At her persistence, however, he finally allowed her to help. She
gently took his hands away and laid them to the side, loosened his
pants and put her hands inside.

She administered tender and artful massage for several long moments and
asked, 'How does that feel'?

He replied, "It feels great, but I still think my thumb's broken."
 

Keith

Moderator
A man and his wife walked into a dentist's office.


The man said to the dentist,

"Doc, I'm in one heck of a hurry. I have two buddies sitting out in my car waiting for us to go play golf, so forget about the anesthetic, I don't have time for the gums to get numb. I just want you to pull the tooth, and be done with it!
We have a 10:00 am tee time at the best golf course in town and its 9:30 already... I don't have time to wait for the anesthetic to work!'


The dentist thought to himself, "My goodness, this is surely a very brave man asking to have his tooth pulled without using anything to kill the pain."
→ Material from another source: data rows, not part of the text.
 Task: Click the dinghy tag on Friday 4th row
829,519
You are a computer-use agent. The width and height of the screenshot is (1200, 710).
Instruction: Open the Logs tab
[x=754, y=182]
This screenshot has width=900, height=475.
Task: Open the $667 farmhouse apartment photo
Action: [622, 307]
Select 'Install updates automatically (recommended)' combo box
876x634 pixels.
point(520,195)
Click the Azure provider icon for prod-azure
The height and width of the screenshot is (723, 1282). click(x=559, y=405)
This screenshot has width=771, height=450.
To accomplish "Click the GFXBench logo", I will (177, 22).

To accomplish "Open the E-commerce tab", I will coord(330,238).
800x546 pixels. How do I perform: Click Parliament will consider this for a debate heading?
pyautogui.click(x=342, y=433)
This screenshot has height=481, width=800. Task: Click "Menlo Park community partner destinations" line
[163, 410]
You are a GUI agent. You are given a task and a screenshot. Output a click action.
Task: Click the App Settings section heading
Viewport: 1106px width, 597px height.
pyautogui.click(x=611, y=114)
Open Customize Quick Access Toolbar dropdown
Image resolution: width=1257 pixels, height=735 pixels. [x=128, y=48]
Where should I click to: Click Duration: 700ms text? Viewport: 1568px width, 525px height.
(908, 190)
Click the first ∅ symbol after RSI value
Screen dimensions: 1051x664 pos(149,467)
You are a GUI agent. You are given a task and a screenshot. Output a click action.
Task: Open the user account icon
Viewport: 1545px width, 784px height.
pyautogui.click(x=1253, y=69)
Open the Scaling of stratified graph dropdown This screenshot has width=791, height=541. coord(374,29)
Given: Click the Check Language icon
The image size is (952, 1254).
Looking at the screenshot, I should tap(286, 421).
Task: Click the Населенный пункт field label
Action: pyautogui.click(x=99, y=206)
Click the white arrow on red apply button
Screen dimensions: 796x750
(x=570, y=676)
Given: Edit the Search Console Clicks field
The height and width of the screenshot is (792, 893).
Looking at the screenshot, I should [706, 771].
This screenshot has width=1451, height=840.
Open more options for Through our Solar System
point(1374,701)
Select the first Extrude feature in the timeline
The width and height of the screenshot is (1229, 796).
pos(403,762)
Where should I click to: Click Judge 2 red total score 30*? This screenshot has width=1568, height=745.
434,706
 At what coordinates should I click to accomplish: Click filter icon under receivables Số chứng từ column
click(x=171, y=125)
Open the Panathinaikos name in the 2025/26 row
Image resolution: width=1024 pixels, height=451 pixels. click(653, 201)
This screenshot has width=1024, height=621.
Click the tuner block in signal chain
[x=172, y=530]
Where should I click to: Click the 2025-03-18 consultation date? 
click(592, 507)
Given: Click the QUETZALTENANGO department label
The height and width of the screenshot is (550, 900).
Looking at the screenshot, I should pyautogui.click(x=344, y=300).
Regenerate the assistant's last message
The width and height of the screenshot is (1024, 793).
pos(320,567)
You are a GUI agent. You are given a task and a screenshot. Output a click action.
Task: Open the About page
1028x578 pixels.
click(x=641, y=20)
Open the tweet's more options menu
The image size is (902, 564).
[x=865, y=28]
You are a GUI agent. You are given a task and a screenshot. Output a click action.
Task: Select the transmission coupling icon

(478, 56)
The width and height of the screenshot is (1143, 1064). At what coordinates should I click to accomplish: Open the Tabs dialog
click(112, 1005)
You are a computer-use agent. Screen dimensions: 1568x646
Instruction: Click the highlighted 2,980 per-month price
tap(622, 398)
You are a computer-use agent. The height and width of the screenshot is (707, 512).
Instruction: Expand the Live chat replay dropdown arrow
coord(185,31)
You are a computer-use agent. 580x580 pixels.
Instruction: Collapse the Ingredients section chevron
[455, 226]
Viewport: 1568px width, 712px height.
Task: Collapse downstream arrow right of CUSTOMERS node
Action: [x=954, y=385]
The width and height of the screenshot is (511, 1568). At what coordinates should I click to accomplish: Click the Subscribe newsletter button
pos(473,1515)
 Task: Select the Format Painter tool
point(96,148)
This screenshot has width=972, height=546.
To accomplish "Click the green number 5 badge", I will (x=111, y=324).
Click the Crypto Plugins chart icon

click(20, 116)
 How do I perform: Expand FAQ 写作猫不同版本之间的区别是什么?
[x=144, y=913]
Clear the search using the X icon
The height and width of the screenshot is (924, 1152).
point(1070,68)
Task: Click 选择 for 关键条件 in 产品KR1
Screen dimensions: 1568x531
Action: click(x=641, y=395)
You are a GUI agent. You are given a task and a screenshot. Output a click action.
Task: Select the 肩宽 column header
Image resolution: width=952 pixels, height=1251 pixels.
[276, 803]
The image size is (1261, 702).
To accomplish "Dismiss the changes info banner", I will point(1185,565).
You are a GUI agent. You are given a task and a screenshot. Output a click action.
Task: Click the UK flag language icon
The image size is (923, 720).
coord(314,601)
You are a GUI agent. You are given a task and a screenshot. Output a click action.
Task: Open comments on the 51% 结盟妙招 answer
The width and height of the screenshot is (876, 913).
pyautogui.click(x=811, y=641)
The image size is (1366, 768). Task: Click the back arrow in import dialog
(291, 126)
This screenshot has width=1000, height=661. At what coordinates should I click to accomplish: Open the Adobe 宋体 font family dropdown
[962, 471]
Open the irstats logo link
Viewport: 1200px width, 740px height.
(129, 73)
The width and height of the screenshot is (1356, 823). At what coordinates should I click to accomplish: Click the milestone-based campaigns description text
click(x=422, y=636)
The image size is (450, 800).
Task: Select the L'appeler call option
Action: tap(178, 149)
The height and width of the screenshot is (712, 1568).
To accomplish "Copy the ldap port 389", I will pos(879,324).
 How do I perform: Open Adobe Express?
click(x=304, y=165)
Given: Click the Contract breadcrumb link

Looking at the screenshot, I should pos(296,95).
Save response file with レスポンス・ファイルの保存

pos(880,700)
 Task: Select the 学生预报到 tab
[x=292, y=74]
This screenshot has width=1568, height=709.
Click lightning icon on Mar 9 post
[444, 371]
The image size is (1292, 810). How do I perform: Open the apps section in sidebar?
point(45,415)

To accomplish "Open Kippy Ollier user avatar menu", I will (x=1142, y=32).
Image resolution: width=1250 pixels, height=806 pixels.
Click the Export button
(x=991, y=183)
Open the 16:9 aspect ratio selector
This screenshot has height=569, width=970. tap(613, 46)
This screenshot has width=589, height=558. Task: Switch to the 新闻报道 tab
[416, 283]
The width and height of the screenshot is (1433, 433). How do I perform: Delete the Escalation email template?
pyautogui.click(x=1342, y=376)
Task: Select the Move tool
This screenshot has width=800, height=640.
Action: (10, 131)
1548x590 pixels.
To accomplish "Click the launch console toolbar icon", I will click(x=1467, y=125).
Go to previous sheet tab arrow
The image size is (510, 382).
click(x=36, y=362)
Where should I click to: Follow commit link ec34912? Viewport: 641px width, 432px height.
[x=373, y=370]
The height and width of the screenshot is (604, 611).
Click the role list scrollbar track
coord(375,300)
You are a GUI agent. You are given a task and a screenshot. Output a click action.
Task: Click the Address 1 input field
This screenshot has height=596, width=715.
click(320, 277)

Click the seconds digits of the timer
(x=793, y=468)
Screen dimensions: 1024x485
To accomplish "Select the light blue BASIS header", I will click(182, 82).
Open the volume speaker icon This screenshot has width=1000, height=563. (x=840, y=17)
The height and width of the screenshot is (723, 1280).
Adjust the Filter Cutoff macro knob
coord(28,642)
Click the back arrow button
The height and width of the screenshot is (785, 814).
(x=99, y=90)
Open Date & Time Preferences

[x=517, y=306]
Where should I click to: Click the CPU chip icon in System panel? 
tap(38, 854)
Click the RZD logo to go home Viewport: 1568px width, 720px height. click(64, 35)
So the dentist asks him, "Which tooth is it sir?"


The man turned to his wife and said, "Open your mouth, honey, and show him..."
 

David Morton

Lifetime Supporter
On a bitterly cold winters morning a husband and wife in Dublin were listening to the radio during breakfast. They heard the announcer say, "We are going to have 8 to 10 inches of snow today. You must park your car on the even-numbered side of the street, so the snowploughs can get through.” So the good wife went out and moved her car.
A week later while they are eating breakfast again, the radio announcer said, "We are expecting 10 to 12 inches of snow today. You must park your car on the odd-numbered side of the street, so the snowploughs can get through."” So the good wife went out and moved her car again.
The next week they are again having breakfast, when the radio announcer says, "We are expecting 12 to 14 inches of snow today. You must park...." Then the electric power went out. The good wife was very upset, and with a worried look on her face she said, "I don't know what to do. Which side of the street do I need to park on so the snowploughs can get through?"
Then with the love and understanding in his voice that all men who are married to blondes exhibit, the husband replied, "Why don't you just leave the bloody car in the garage this time."
 

Keith

Moderator
I'll see your snowplough David and raise you 50p..

Jewish Divorce...



A Jewish woman says to her mother, "I'm divorcing Jeff !

All he wants is sex, sex and more sex,my vagina is now the size of
A 50 pence piece when it used to be about the size of a 5 pence piece."

Her mother says, "You're married to a multi-millionaire
businessman, you live in an 8 bedroom mansion, you drive a Ferrari
you get $2,000 a week allowance, you take 6 vacations a year and

you want to throw all that away over 45 pence?"
 

JimmyMac

Lifetime Supporter
The Sierra Club and the U.S. Forest Service were presenting an alternative to the Wyoming ranchers for controlling the coyote population. It seems that after years of the ranchers using the tried and true method of shooting or trapping the predators, the Sierra Club had a "more humane" solution to this issue.

What they were proposing was for the animals to be captured alive. The males would then be castrated and let loose again. This was ACTUALLY proposed by the Sierra Club and by the U. S. Forest Service.

All of the ranchers thought about this amazing idea for a couple of minutes. Finally an old fellow in the back of the conference room stood up, tipped his hat back and said; "Son, I don't think you understand our problem here. These coyotes ain't screwin' our sheep - they're eatin' 'em!"